▶ _Description of the task_: Under this line is a listing; return exactly the lines starting at the one with "The width and" and running down to the one with "The height and", and leave out its pictures.

▶ _Data shown_:
┄┄┄┄┄┄┄┄┄┄
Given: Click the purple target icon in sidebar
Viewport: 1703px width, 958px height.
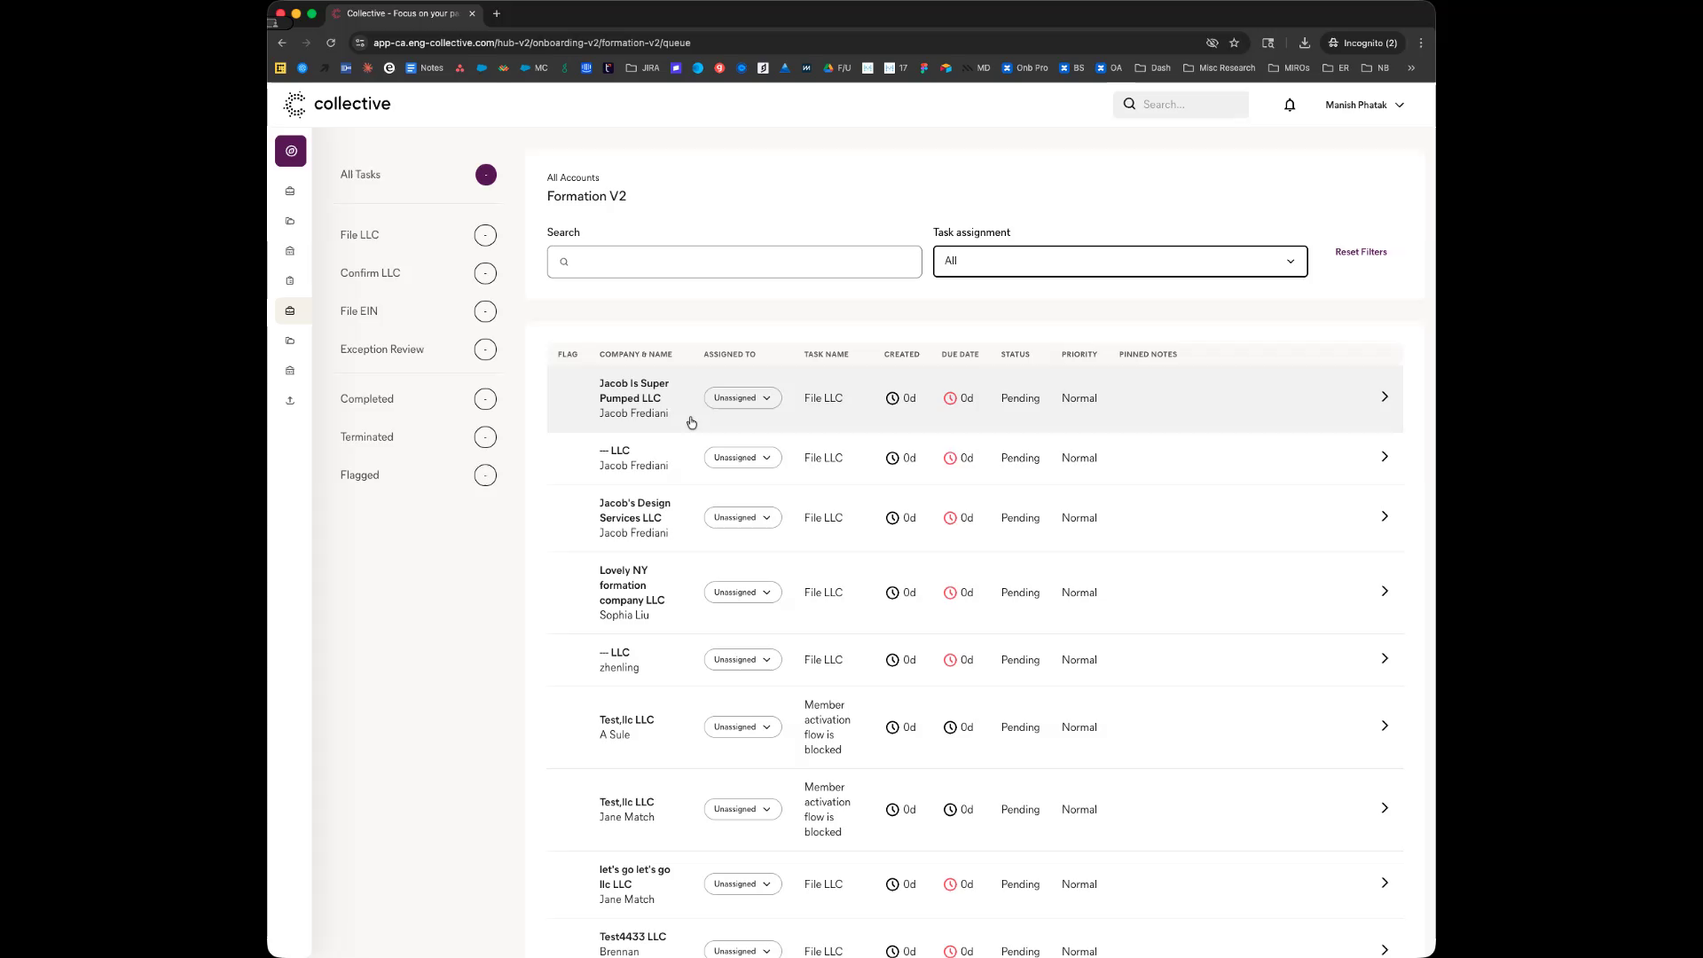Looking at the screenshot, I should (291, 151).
┄┄┄┄┄┄┄┄┄┄
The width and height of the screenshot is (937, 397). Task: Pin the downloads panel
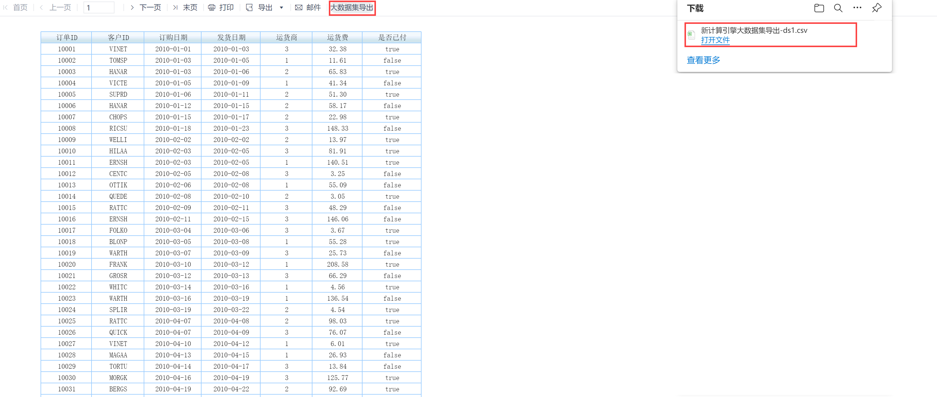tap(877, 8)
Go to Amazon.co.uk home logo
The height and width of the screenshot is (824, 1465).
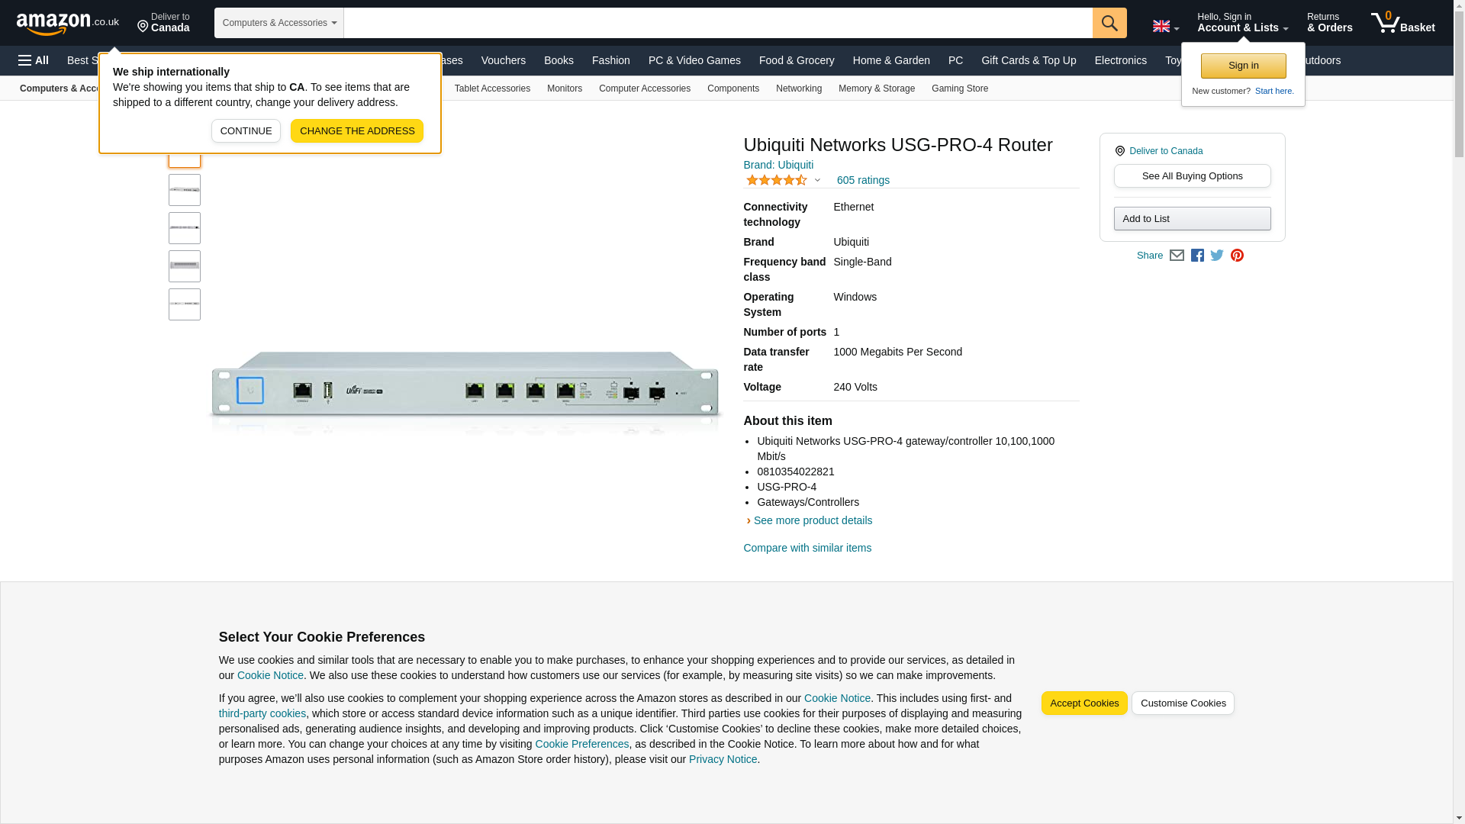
┄┄┄┄┄┄┄┄┄┄
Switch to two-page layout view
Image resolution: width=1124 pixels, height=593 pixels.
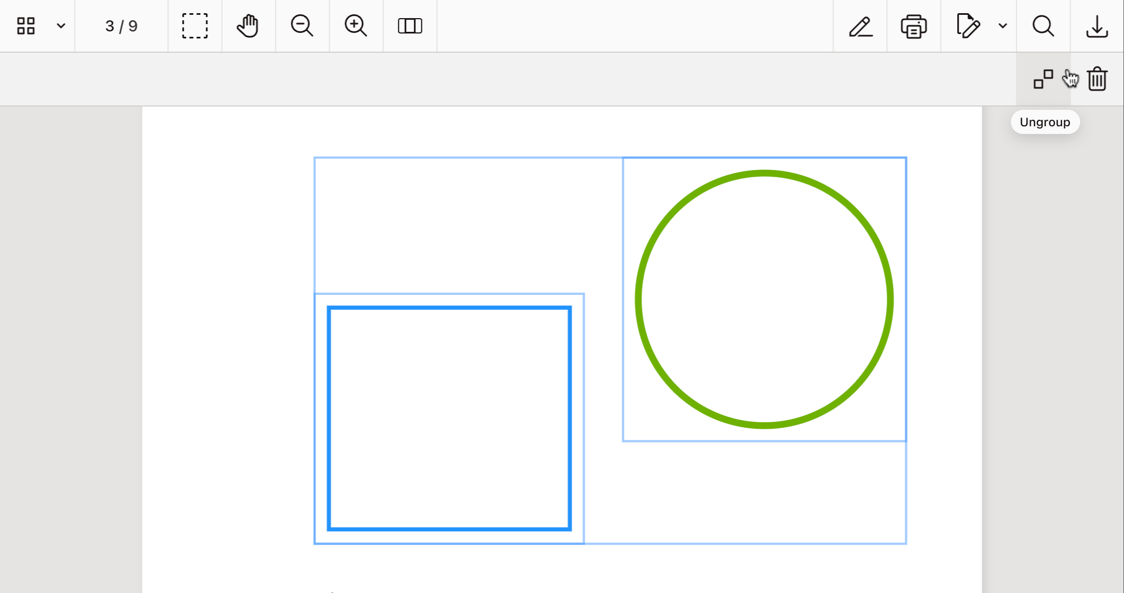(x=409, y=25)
┄┄┄┄┄┄┄┄┄┄
▶ _Answer box_:
The width and height of the screenshot is (937, 397). Task: Pin the downloads panel
tap(877, 8)
Go to Amazon.co.uk home logo
The height and width of the screenshot is (824, 1465).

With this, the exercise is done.